Une précaution avant de lire les chiffres. Un découpage n'est pas un échantillon tiré d'une population : c'est une partition exhaustive du territoire. Les tests statistiques menés ici gardent donc une valeur descriptive plus qu'inférentielle, et les p qui les accompagnent se lisent comme des repères, non comme des preuves. Mis côte à côte, les scénarios se laissent tout de même comparer avec méthode, et quelques régularités fortes émergent qui éclairent le choix.
Plutôt que d'entasser toutes ces lectures sur une seule page, je les ai séparées, une statistique par page. Je commence par la distribution des tailles d'unités, scénario par scénario. Je passe ensuite à la matrice qui met tous les compromis côte à côte, puis à la cohérence écologique et au relief, deux dimensions qui méritaient leur propre boîte à moustaches. Vient après le jeu des corrélations internes aux vingt-trois écorégions, dont se détache la régularité la plus forte, celle qui lie la densité à l'artificialisation.
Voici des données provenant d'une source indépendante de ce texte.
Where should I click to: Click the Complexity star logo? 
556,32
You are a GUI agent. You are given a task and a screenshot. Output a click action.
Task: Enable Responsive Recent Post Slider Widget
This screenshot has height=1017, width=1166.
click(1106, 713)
Je finis par les vérifications versées après coup, sociales et de mobilité, celles qui mettaient le parti pris à l'épreuve plutôt qu'elles ne le confortaient d'avance.
Ce que cette série d'analyses établit, au fond, n'est pas qu'un scénario écrase les autres, mais qu'un découpage par l'eau tient ensemble un faisceau de critères naturels sans dégrader outre mesure les critères humains, et qu'il donne à lire les territoires dans leurs tensions réelles plutôt que dans une géographie administrative lissée.